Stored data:
───

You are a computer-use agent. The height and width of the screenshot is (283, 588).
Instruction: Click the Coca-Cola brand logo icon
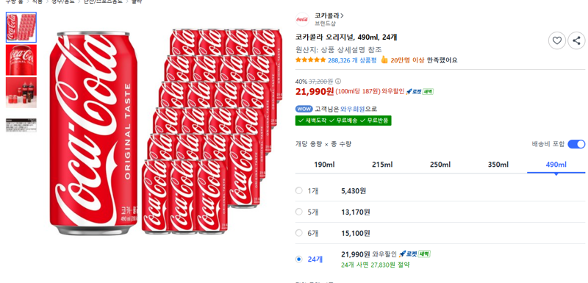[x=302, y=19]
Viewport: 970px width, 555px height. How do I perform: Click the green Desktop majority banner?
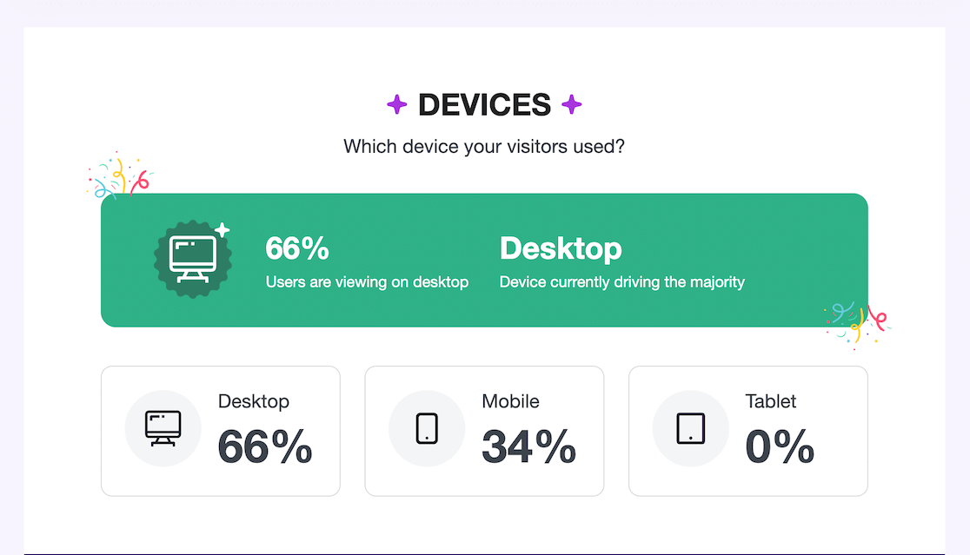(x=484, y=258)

───

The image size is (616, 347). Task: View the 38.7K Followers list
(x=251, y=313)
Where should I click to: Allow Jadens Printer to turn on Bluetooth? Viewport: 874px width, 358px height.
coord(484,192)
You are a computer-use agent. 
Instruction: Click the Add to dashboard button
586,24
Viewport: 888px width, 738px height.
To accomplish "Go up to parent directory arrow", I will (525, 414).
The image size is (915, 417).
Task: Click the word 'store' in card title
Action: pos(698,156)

───

(PROMPT)
Select the lines from the entries that include the word "agent".

(RESULT FOR THIS EXERCISE)
You are a computer-use agent. The height and width of the screenshot is (283, 588).
You are a computer-use agent. 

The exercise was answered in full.